• _TEXTO DE ORIGEN_:
···

CREO que es lo que más te gustaría. Creo que, sin ganas, debo hacerlo. A ti te "quedaban bien los muertos", y yo he aprendido mucho de ti, entre otras cosas, que se es escritor como se es pelirrojo: porque sí. Esta mañana, cuando tú morías, no pocos españoles hubieran querido hacer lo mismo que habían estado haciendo cada mañana durante medio siglo: desayunar café con leche y con Manuel Alcántara. Yo debo escribir sobre ti y no puedo llorar hasta que acabe.

He podido ir saltándome los semáforos hasta la Calle del Túnel 18. Siempre te ha gustado oírnos hablar, pero hoy te has callado mucho. No estabas en el sofá grande, donde hubieran cabido dos Alcántaras si tú no fueses irrepetible. Mira, te lo quiero contar. Estabas en cama bajo una sábana blanca, y el búho de oro que te regalamos en la mesilla de noche. Al oeste de tu segundo corazón. En las paredes, esa larga colección de vírgenes incomprensibles. Fuera, el Mediterráneo se dejaba mecer y la casa empezaba a llenarse de gente.

Cuadros, cachivaches, tu colección de búhos que habíamos completado la vieja panda del Búho de Oro en la que ya nos despedimos de Pedro Aparicio, de Paco Peñalosa... Muchos búhos, como si aquello fuese el Templo de Minerva. También tus plumas, quietas como en un verso de Juan Ramón. Los libros.

Cuando yo hubiera podido llegar, allí estaba Juan López Cohard; Salvador Moreno Peralta, más sabio que nunca; Juvenal, y más gente con un peso en el pecho. Era la hora de abrazar a Marina, tu nieta, momento inevitable para que el polen de la primavera trepara hasta los ojos. Cosas de abril, maestro.

···

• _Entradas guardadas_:
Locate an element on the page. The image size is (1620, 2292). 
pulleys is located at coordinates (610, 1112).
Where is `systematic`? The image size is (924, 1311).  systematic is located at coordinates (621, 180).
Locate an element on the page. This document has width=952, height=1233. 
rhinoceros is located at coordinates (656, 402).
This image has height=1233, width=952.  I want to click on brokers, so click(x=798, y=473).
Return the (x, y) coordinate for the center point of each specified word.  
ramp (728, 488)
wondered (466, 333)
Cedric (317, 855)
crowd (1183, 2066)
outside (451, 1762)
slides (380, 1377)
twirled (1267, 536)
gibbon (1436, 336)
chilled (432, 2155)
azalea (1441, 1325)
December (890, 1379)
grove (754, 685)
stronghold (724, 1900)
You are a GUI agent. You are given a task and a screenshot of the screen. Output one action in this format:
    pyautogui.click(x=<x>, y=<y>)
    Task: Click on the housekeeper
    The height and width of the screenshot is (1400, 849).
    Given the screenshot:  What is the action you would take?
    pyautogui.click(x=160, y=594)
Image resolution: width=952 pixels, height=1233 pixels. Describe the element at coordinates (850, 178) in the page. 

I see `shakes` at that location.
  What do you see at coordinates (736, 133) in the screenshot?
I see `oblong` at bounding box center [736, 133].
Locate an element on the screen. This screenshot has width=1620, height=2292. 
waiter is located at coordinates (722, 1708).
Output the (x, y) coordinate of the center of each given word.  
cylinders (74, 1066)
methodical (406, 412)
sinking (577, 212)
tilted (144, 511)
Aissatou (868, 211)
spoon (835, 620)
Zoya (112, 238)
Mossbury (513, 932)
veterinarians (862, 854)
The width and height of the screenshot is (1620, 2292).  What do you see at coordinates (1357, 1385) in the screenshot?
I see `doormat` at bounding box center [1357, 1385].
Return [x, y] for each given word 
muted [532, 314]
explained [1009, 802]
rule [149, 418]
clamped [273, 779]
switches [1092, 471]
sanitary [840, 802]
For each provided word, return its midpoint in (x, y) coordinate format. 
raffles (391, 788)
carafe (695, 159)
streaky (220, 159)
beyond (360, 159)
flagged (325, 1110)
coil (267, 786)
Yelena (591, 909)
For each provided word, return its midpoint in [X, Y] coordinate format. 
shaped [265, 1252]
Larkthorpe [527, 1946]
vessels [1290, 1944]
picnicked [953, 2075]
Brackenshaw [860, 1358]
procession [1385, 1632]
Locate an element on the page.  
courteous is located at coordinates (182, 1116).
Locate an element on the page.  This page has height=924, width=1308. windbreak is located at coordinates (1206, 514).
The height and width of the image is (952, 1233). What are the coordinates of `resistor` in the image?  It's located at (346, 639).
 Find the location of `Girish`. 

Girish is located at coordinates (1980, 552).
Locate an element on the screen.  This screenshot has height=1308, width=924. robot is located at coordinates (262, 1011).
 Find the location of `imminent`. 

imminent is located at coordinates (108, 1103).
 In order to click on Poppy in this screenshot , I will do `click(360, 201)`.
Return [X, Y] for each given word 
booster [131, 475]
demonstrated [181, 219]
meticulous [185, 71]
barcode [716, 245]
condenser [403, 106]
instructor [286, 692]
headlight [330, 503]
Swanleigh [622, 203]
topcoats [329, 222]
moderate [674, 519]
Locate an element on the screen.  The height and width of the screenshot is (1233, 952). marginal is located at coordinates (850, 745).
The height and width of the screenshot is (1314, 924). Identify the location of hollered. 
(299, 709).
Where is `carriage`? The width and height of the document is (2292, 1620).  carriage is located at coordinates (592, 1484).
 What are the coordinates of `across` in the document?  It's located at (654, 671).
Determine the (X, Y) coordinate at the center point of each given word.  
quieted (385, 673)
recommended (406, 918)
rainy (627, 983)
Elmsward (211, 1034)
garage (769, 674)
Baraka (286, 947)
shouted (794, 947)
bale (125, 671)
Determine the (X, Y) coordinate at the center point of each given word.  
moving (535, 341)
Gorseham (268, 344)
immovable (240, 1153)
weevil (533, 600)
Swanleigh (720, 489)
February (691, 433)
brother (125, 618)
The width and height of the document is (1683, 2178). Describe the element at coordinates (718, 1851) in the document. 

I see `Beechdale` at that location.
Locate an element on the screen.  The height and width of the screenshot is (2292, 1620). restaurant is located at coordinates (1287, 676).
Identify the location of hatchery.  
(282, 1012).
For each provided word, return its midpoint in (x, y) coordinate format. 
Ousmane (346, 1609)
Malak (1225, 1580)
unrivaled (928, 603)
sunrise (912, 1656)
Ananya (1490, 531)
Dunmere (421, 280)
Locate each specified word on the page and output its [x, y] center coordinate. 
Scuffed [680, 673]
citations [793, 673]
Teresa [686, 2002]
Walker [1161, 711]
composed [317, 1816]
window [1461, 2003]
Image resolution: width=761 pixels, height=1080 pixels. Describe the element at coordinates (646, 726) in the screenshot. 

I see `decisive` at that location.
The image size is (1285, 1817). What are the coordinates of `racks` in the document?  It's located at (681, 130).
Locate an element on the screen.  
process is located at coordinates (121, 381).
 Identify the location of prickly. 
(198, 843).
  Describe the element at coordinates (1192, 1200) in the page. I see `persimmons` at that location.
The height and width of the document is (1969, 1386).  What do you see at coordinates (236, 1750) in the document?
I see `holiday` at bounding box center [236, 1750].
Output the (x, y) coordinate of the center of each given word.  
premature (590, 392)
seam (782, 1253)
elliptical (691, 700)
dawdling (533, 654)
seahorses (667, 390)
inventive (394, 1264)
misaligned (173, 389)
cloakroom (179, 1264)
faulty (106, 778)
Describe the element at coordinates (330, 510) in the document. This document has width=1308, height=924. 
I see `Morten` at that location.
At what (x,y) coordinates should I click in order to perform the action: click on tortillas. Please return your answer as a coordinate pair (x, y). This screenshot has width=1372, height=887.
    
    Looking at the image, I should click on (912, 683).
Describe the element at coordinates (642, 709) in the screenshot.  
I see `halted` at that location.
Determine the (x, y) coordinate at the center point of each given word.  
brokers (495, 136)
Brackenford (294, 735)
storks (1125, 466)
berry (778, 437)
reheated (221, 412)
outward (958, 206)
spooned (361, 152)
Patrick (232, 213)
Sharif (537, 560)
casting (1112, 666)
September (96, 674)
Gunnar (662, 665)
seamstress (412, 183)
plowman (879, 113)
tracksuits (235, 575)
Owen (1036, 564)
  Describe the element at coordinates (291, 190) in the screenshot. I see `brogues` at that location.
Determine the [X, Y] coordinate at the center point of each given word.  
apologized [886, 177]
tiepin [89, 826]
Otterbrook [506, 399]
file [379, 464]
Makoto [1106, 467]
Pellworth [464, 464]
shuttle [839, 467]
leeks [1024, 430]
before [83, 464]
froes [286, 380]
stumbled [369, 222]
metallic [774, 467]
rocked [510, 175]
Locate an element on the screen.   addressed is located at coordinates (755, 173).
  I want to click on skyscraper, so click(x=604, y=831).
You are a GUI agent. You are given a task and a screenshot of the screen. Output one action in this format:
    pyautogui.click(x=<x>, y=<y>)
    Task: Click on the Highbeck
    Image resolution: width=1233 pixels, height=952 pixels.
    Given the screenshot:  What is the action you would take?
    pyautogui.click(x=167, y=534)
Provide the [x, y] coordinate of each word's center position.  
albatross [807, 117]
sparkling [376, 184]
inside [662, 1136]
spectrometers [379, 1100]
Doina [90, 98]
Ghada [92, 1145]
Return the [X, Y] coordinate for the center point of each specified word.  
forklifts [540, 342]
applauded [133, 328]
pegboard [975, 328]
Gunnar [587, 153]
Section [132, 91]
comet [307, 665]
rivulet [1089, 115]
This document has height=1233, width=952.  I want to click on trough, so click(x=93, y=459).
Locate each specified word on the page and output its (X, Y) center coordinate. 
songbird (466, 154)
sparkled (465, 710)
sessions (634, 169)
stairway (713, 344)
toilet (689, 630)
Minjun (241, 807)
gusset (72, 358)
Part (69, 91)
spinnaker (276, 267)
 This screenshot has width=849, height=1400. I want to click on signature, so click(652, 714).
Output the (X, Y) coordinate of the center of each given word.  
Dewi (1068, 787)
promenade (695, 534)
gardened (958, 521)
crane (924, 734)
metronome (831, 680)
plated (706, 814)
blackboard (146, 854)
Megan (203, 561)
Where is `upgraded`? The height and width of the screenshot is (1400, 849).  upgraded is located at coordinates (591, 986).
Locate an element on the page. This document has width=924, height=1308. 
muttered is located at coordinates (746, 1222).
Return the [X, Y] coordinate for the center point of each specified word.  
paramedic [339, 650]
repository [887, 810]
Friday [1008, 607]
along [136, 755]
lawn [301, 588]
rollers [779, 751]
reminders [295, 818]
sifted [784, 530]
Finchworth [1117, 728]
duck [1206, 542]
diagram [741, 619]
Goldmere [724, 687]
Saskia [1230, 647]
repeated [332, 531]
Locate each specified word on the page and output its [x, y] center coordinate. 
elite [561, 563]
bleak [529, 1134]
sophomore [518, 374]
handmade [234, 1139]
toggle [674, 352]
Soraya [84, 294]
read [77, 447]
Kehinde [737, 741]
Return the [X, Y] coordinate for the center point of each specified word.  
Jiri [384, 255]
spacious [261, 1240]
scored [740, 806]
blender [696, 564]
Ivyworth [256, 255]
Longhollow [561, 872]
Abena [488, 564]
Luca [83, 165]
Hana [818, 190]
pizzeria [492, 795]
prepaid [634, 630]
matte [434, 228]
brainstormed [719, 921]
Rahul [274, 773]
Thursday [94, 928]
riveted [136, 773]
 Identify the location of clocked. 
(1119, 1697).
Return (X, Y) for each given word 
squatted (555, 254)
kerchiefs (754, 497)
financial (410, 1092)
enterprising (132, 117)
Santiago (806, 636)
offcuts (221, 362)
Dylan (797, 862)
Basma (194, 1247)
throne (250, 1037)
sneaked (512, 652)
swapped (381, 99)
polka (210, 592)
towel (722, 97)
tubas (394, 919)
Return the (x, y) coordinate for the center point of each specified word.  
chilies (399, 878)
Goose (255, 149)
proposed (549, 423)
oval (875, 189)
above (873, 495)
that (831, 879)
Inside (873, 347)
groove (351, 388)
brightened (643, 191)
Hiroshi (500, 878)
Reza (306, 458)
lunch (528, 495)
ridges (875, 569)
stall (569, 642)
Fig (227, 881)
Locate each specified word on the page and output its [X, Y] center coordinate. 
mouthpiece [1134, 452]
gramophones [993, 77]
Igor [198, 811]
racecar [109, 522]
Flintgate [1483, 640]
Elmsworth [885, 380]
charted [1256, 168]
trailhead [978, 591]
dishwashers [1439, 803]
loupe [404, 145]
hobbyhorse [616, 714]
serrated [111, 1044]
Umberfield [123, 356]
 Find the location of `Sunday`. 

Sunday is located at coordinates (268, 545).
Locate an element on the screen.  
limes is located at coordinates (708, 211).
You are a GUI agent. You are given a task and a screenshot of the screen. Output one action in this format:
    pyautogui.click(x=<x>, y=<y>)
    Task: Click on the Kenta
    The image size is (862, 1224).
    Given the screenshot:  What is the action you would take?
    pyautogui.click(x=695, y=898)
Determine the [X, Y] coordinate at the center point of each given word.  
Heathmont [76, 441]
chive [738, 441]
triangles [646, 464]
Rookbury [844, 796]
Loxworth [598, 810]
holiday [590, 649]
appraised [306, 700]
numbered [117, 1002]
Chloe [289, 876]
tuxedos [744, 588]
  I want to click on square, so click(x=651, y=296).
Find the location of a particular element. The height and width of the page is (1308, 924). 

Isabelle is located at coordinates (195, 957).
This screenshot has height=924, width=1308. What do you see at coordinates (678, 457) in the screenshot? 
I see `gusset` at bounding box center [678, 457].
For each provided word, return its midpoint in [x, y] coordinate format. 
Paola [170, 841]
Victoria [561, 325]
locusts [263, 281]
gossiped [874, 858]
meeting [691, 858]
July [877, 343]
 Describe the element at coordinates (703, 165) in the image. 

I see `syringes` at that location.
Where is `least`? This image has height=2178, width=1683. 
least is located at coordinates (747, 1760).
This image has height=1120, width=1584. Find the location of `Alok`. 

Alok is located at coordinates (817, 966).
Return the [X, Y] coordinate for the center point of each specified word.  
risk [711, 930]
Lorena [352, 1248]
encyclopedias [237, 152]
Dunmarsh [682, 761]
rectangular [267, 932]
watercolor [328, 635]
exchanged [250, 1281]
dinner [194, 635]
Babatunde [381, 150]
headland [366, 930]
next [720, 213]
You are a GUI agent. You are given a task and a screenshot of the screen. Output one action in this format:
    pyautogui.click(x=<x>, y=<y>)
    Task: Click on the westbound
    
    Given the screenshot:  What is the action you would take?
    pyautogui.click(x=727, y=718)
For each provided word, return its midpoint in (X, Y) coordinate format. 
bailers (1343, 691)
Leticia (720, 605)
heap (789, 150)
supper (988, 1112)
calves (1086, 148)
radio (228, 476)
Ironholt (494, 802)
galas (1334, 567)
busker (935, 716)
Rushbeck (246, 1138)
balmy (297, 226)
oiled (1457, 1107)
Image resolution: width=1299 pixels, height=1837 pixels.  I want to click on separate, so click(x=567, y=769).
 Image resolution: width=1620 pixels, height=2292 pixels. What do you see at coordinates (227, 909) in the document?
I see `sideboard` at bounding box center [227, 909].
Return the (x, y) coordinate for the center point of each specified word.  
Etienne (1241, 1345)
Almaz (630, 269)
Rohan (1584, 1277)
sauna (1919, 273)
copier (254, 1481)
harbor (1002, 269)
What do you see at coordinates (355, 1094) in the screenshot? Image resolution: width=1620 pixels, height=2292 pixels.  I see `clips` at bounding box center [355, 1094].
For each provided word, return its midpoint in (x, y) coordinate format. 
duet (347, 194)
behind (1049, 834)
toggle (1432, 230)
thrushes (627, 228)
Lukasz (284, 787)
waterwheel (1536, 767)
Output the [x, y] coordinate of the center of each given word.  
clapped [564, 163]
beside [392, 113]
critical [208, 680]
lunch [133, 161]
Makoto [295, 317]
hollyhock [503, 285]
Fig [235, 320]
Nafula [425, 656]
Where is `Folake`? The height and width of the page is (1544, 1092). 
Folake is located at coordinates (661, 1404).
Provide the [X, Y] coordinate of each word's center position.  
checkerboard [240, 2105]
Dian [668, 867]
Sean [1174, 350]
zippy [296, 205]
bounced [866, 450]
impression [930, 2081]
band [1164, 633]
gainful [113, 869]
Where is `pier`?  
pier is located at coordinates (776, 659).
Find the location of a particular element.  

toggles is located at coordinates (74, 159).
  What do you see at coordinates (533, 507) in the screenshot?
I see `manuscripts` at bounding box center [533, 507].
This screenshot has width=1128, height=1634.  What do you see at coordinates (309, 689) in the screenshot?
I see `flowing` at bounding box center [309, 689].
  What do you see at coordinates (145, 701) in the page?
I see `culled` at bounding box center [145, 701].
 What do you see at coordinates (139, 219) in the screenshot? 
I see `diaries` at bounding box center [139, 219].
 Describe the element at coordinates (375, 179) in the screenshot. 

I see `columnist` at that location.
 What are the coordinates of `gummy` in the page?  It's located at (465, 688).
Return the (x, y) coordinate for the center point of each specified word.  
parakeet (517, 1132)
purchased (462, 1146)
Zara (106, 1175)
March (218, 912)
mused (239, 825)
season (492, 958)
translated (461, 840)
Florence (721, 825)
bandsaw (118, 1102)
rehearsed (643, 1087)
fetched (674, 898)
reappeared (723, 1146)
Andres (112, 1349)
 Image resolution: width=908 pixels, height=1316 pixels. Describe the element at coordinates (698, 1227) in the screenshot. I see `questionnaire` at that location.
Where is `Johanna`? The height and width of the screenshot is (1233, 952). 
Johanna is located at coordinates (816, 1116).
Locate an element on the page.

···

• _ACTIVIDAD_:
Repite sin cambiar nada el trozo del texto sobre Manuel Alcántara que empieza con las palabras que contienen "Cuando yo hubiera" y acaba con "de abril, maestro.".

• _RESULTADO_:
Cuando yo hubiera podido llegar, allí estaba Juan López Cohard; Salvador Moreno Peralta, más sabio que nunca; Juvenal, y más gente con un peso en el pecho. Era la hora de abrazar a Marina, tu nieta, momento inevitable para que el polen de la primavera trepara hasta los ojos. Cosas de abril, maestro.